The problem, whether in Burma, Tibet, Armenia or Darfur, is what the world should do when people in a particular country are being oppressed. The most chilling example came in 1994, when the world sat on its hands and watched genocide unfold in Rwanda.
Most countries agree that ending genocide and political repression are important. A couple of weeks ago the U.N. Security Council unanimously declared its abhorrence for the military clampdown in Burma against Buddhist monks campaigning for human rights and democracy. The conundrum, though, is why such unanimity rarely translates into action that makes any concrete difference.
"Everyone agreeing on something is not sufficient to cause action -- that's the free rider problem," said Stephen Gent, a political scientist at the University of North Carolina at Chapel Hill.
Gent recently analyzed all civil conflicts after World War II. He found that when the United States, Britain and other powers unanimously agreed with each other on the importance of some issue, they were the least likely to actually do anything about it, especially if no private benefit, such as access to oil or territory, was also involved.
Ending genocide, Gent argues in a study to be published in the Journal of Politics, is the ultimate public good. Everyone opposes genocide, even if they themselves do nothing to halt it. The free rider problem suggests there will be an incentive for each country to sit back and hope someone else expends blood and treasure to stop the killings.
When countries have intervened to end political repression, Gent finds, there are usually private benefits attached -- the U.S. invasion of Iraq, for example, was not primarily meant to help repressed Iraqis, but to buy America protection against terrorism and a strategic foothold in the Middle East.
The free rider theory provides a novel explanation of why the world regularly fails to halt genocide. Todd Sandler, a University of Texas economist who studies free rider problems, praises Gent for showing how consensus can counterintuitively lead to inaction when it comes to humanitarian causes.
But Michael Barnett, a political scientist at the University of Minnesota and the author of "Eyewitness to a Genocide: The United Nations and Rwanda," argues the problem is not collective inaction, but that most nations do not really care that much about repression in faraway places.
"Yes, they do not like genocide," adds Stephen Krasner, a Stanford University political scientist. "But, also yes, getting your own forces killed in a far-off place that most of your electorate has never heard of is not likely to win you votes."
Krasner says one problem with Gent's theory is that nations, unlike houses on a block, are not equals. Most countries lack the means to intervene, meaning that if powerful countries do nothing, nothing gets done. Domestic political pressures, he adds, make powerful countries unwilling to sacrifice lives: "That is why dealing with the tsunami was so nice -- no one got killed -- and why Clinton decided that the U.S. Air Force would fly at 30,000 feet when bombing to get the Serbs out of Kosovo."
Gent agrees that the extent to which countries care about what happens in other nations, and domestic politics, are factors in whether they intervene to stop a genocide.
And sometimes, he adds, countries take action even when no private interest is at stake, as the United States did in Haiti in 1994 when it restored democratically elected Jean-Bertrand Aristide to power. But Gent says the free rider model accounts for these phenomena, too.

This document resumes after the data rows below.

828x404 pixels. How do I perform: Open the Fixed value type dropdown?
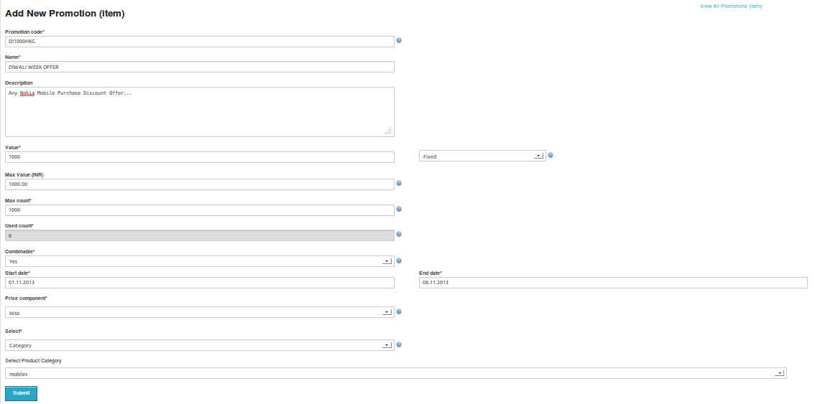(x=483, y=156)
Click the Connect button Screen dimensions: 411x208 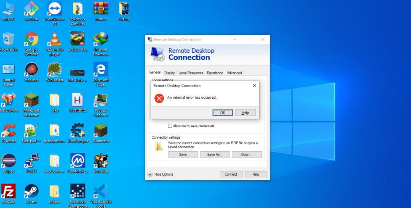pyautogui.click(x=231, y=174)
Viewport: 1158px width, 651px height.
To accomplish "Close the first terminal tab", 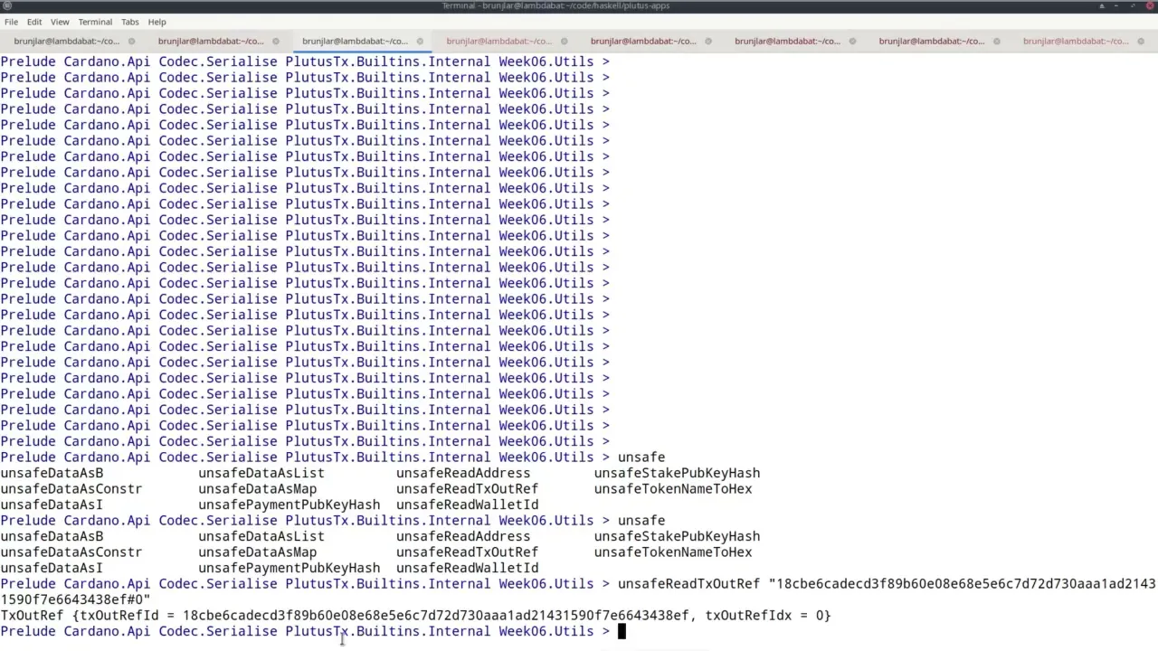I will (x=131, y=42).
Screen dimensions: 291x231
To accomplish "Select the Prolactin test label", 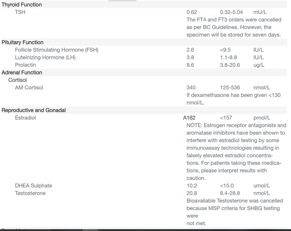I will pyautogui.click(x=25, y=65).
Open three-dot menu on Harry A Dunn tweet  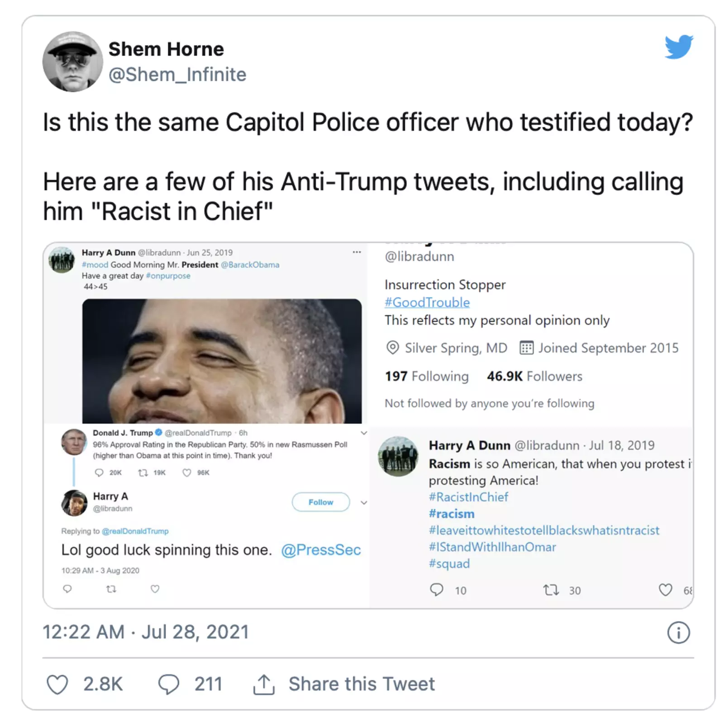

"It could be the public good to you is worth more than the cost of intervention," he said. "If your interest in this country is so high you are willing to pay all the costs to get this public good for everyone, you will see unilateral intervention."
In other words, if the pothole is right in front of your house or poses a problem especially for you, you may be willing to fix the problem on your own. Small countries do step up to the plate -- when the problem is at their doorstep. African nations, not major powers, are the ones now sending peacekeepers to halt the killings in Darfur.
What it comes down to is a trade-off between what Gent calls salience -- the connection a country has to another country's problem -- and the cost of doing something. Problems in nearby countries, or in places that share historical or ethnic ties, are like the pothole in front of your house.
Difficult problems in distant lands such as Burma are like potholes way down the block. For such problems, the world simply clucks its disapproval and then does nothing.